▸ **Excerpted text**:
- Opening Delimiter -

Implementation Details:

Full library is written in python along with some parts in Nim to speed up querying process, with no third party dependency. This makes it flexible enough to be embedded with an application or any script to provide a fuzzy search interface automatically !

But to make this work with non-trivial amount of resources, code must be fast enough be useful or have some means to scale up if need arises. I delegated most of the bottleneck code to Nim to run it fast enough to be used in super real-time with around 150K hashes on a single core of my intel i5. Using fixed-size hashes allows comparison code to use Cache more efficiently, atleast for Nim/C backend at the cost of extra work to expose it from and to python side. Multi-threading still needs to be implemented which should speed up querying further, i will get around to it in some time.

Each generated hash is composed of 36 bytes and each hash comparison takes about 5 microseconds on my system, but we may filter some of the hashes based on the "query" first character.

For any indexed content, "comparison" of hashes, makes up the bulk of the runtime and has a log-like relationship with number of hashes stored for that content. Number of hashes would be result of "unique" words count collected for "vocabulary" generated during "indexing", and this "vocabulary" size tends to plateau even though number of documents/resource could be much larger. For a diverse english content like wikipedia, a vocabulary size of 500k would be a generous guess.

For now i am not using any "stemmer", that would reduce the vocabulary size by few percent, and more importantly would help us reduce the number of redundant matches like "point" vs "points".

- Closing Delimiter -

▸ **Work request A**: Reproduce the rows beginning at the line that contains "pixels, height=1397 pixels." and ending after the line that contains "(242, 611).". Leave the pictures out.

▸ **Source data**:
- Opening Delimiter -

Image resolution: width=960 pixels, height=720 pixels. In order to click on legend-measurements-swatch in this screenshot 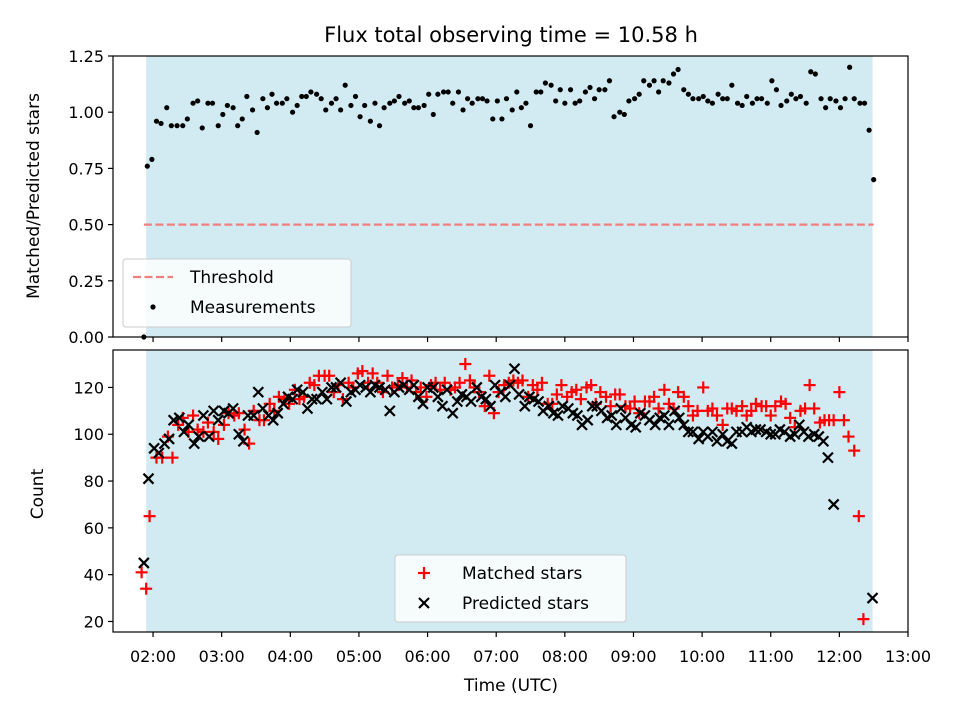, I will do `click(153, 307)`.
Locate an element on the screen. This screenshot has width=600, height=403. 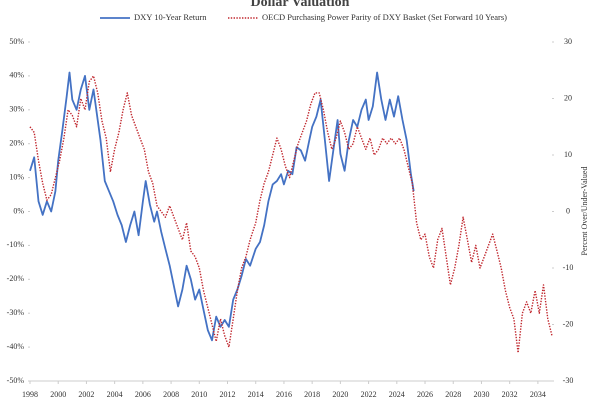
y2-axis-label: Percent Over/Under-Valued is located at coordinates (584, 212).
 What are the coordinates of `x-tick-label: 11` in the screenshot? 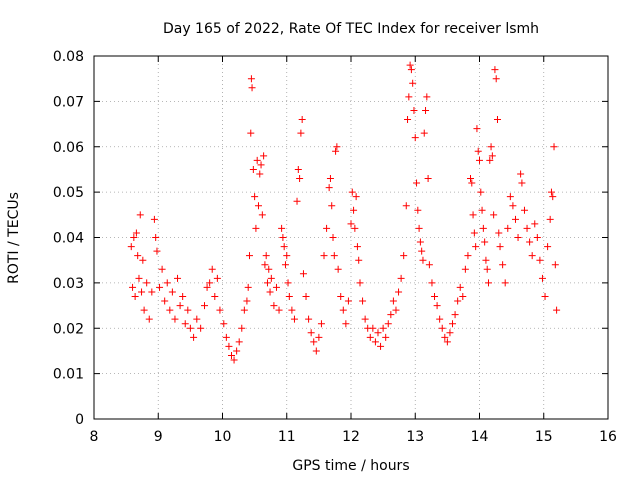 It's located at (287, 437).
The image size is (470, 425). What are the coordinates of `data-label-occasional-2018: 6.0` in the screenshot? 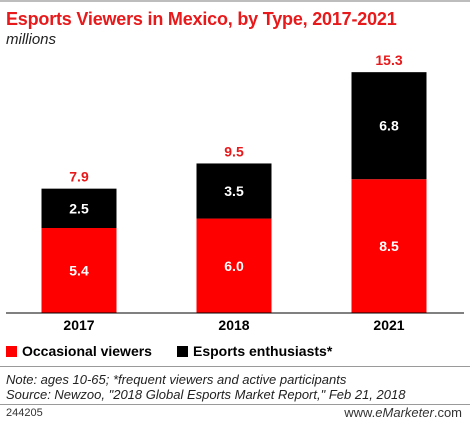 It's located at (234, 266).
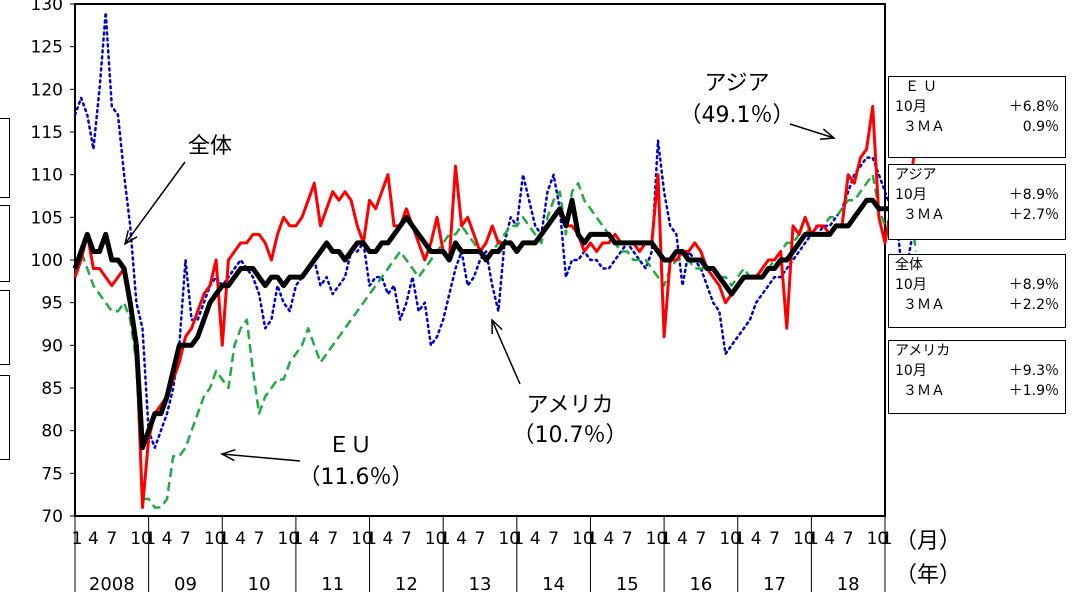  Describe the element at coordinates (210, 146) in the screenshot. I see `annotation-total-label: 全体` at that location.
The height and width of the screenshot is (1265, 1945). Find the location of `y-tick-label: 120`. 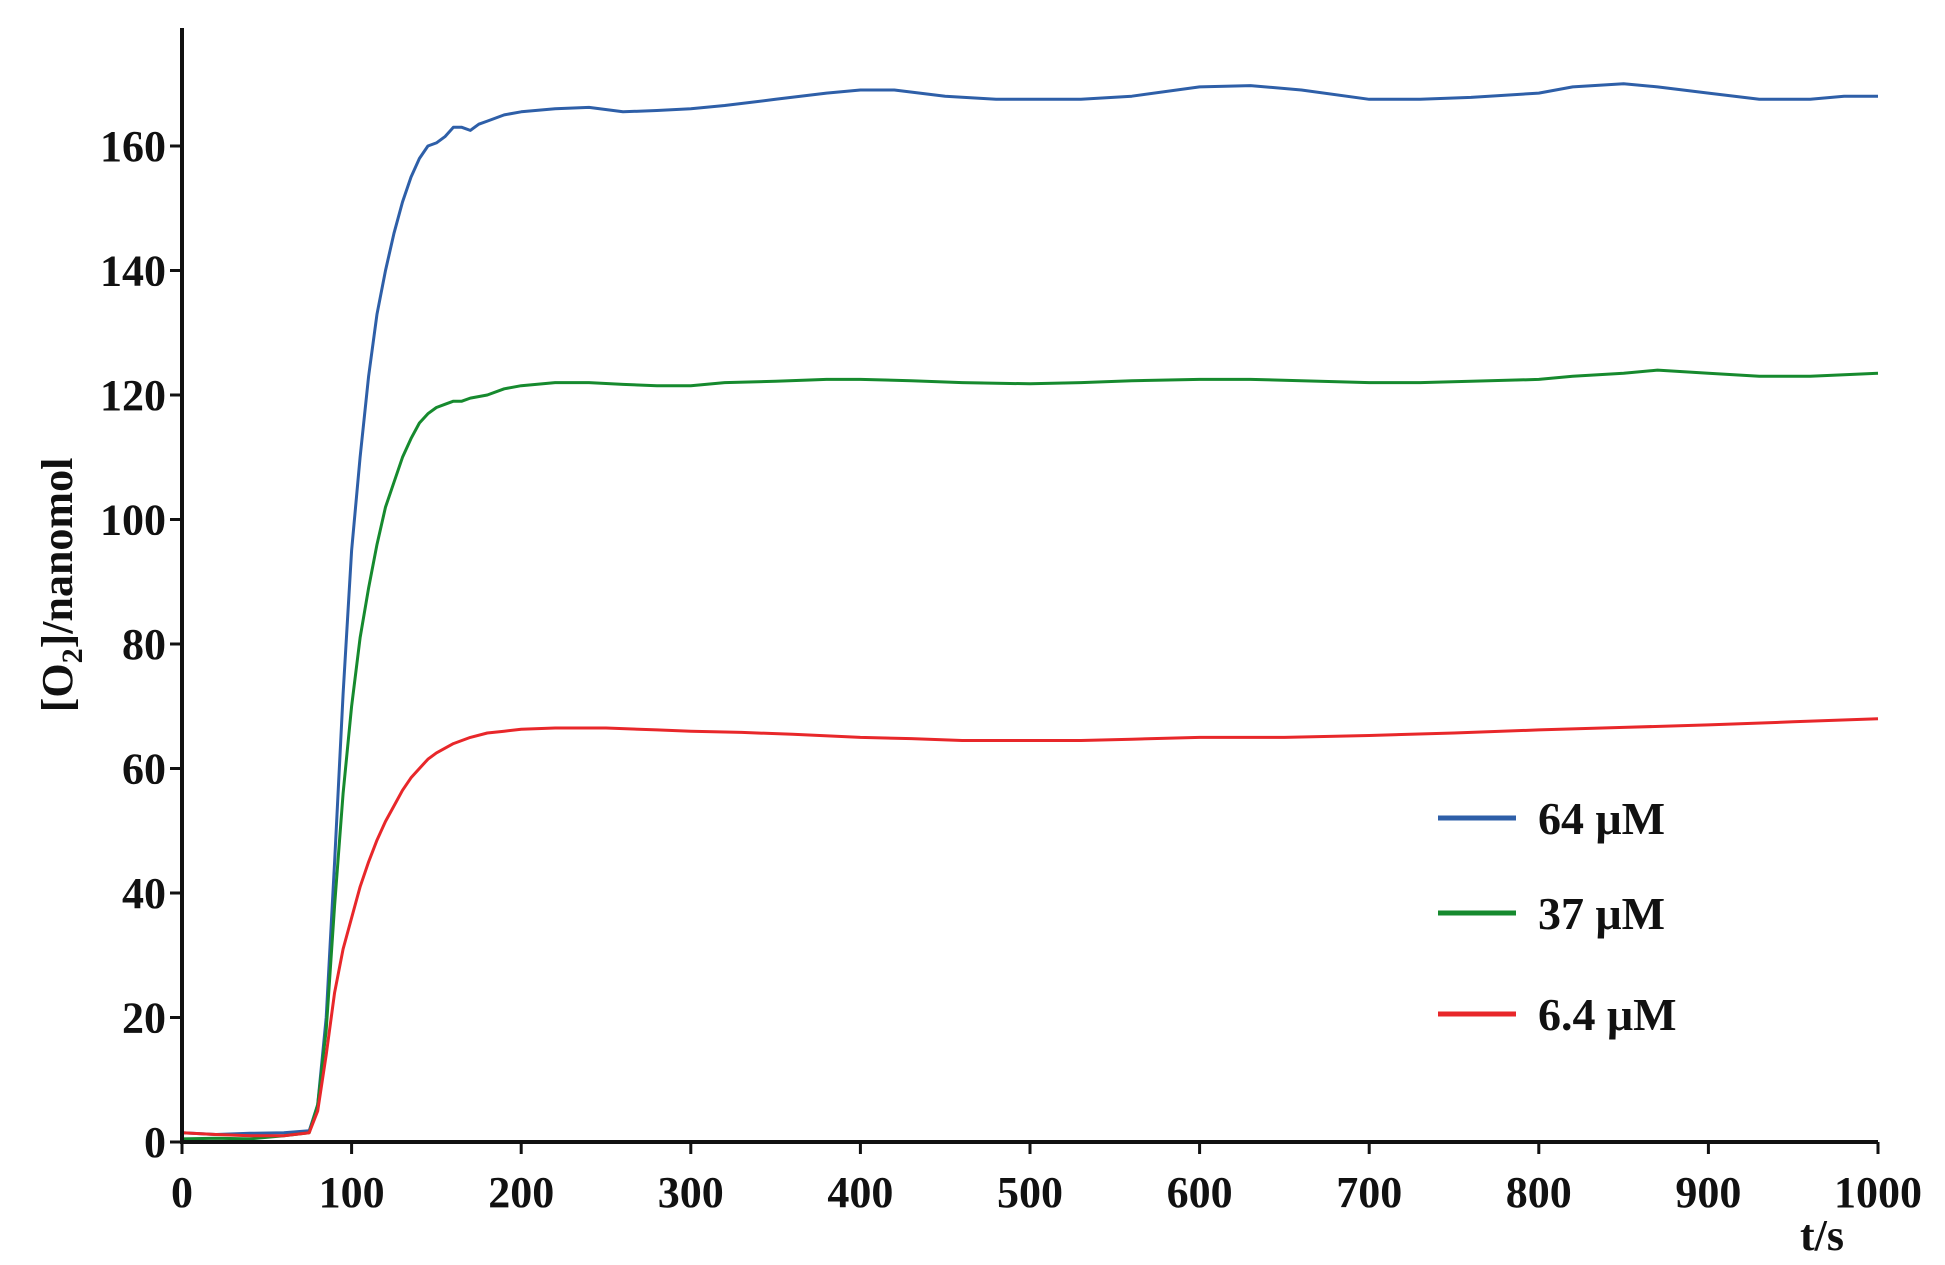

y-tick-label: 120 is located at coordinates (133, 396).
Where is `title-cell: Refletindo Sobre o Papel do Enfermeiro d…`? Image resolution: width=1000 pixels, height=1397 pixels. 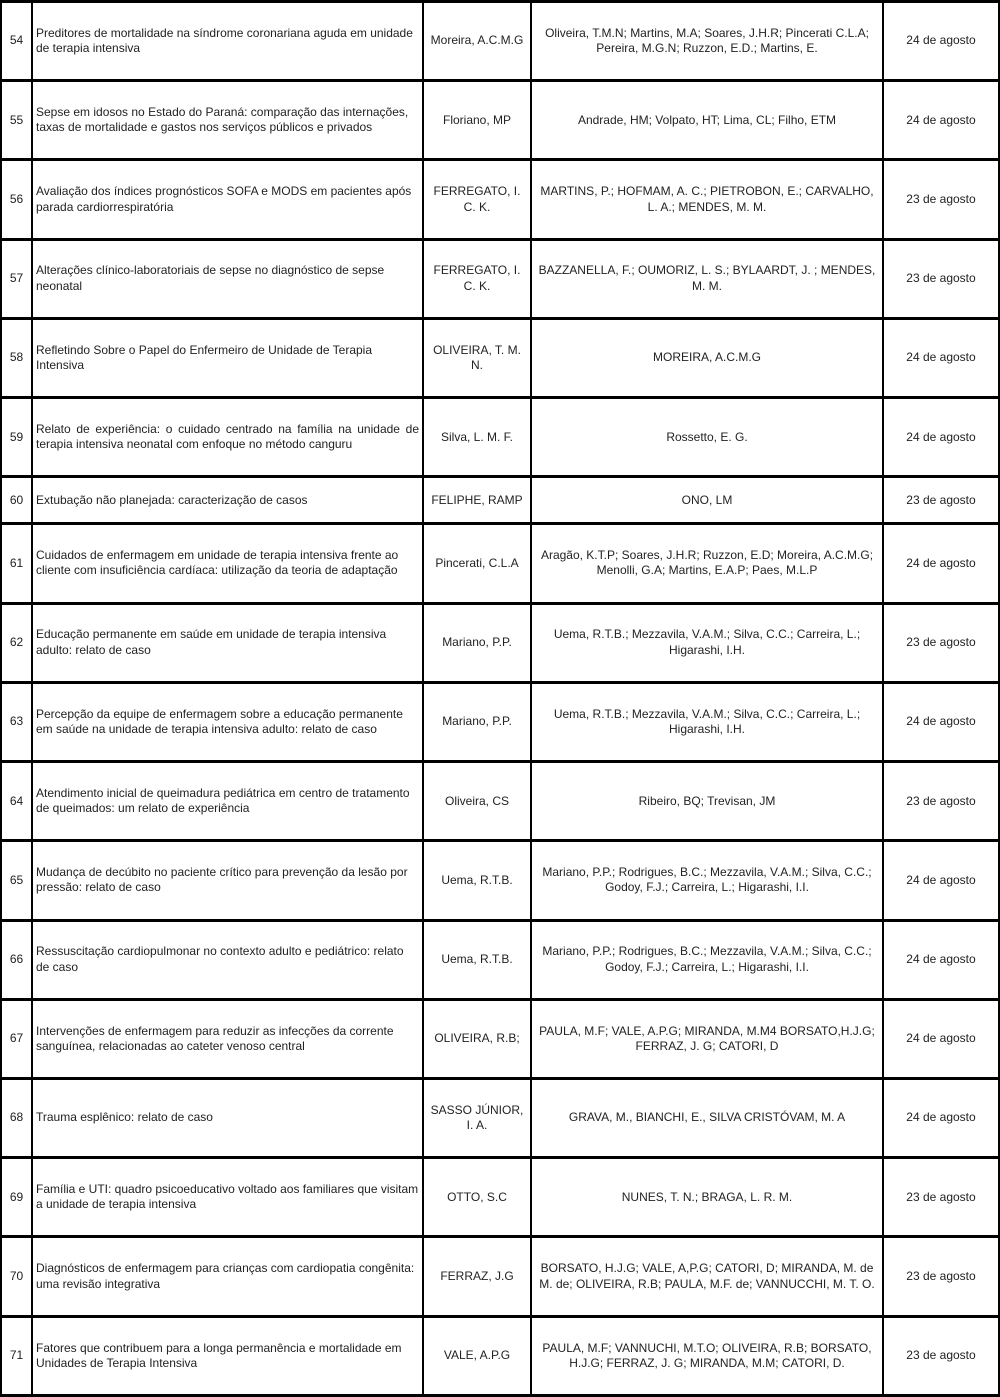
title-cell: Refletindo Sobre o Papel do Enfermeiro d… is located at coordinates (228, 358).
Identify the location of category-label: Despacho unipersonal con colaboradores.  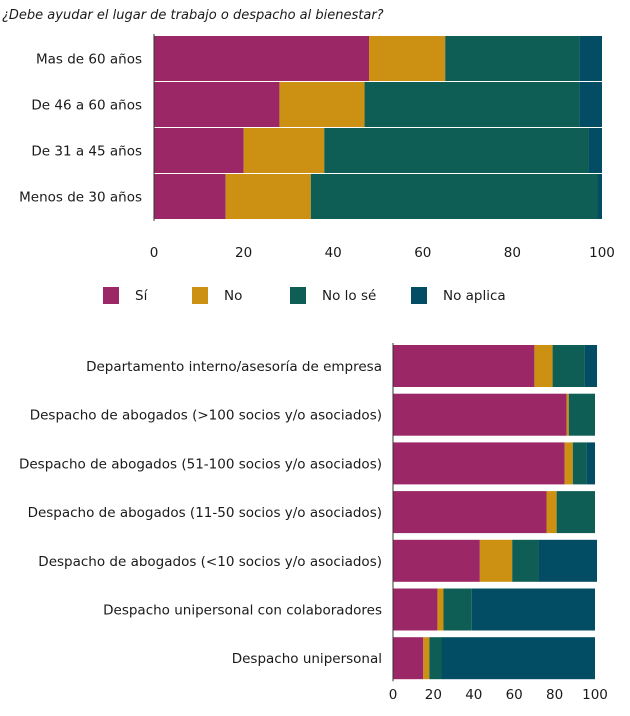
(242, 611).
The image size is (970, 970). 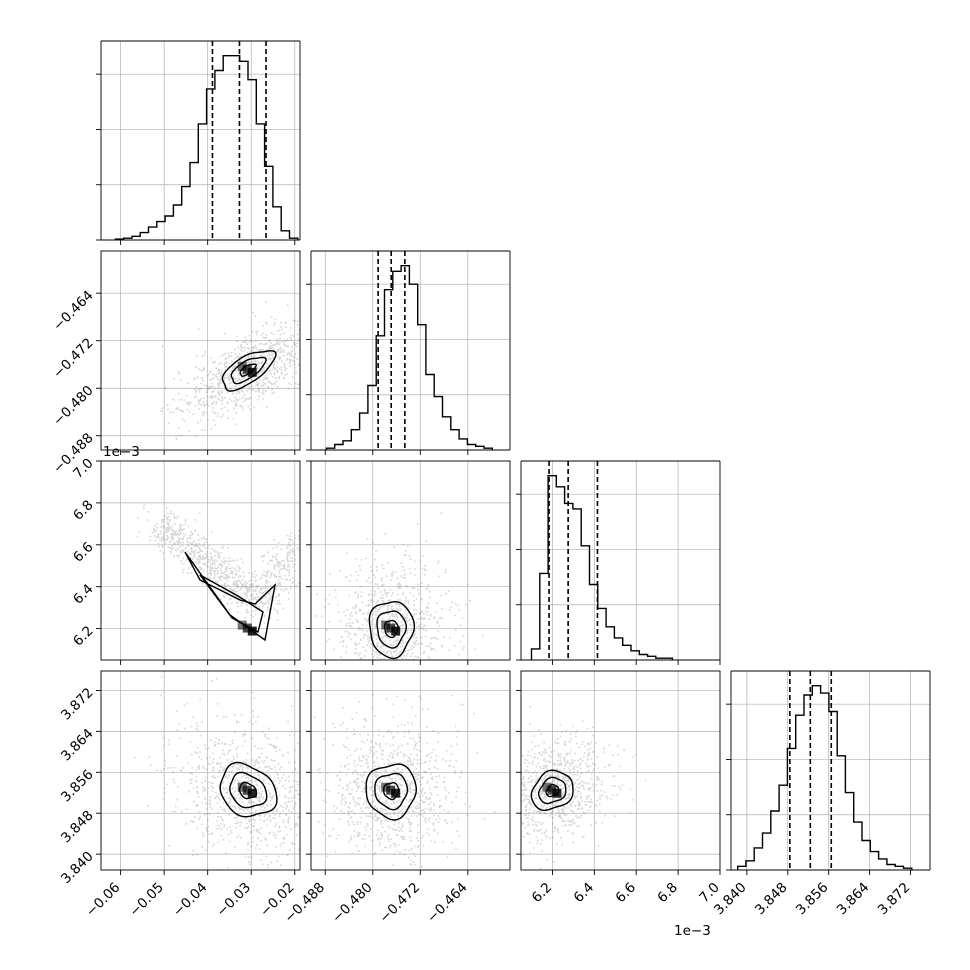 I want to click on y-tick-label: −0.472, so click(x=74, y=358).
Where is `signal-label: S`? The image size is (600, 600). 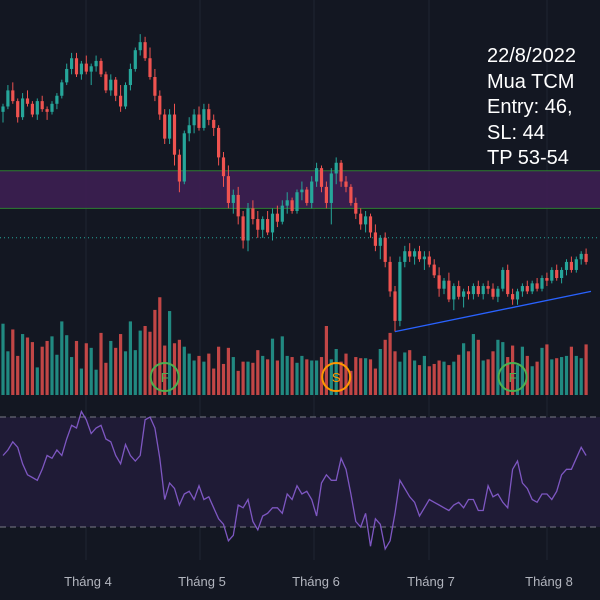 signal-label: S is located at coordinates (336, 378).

- Closing Delimiter -

▸ **Work request B**: Rewrite the passage of the fuzzy search implementation text that begins with "Each generated hash" and ends with "a generous guess.", substituting "lexicon" for "vocabulary".

▸ **Expected answer A**:
Where is `title-cell: Refletindo Sobre o Papel do Enfermeiro d…`? Image resolution: width=1000 pixels, height=1397 pixels. 
title-cell: Refletindo Sobre o Papel do Enfermeiro d… is located at coordinates (228, 358).
Identify the location of category-label: Despacho unipersonal con colaboradores.  
(242, 611).

▸ **Expected answer B**:
Each generated hash is composed of 36 bytes and each hash comparison takes about 5 microseconds on my system, but we may filter some of the hashes based on the "query" first character.

For any indexed content, "comparison" of hashes, makes up the bulk of the runtime and has a log-like relationship with number of hashes stored for that content. Number of hashes would be result of "unique" words count collected for "lexicon" generated during "indexing", and this "lexicon" size tends to plateau even though number of documents/resource could be much larger. For a diverse english content like wikipedia, a lexicon size of 500k would be a generous guess.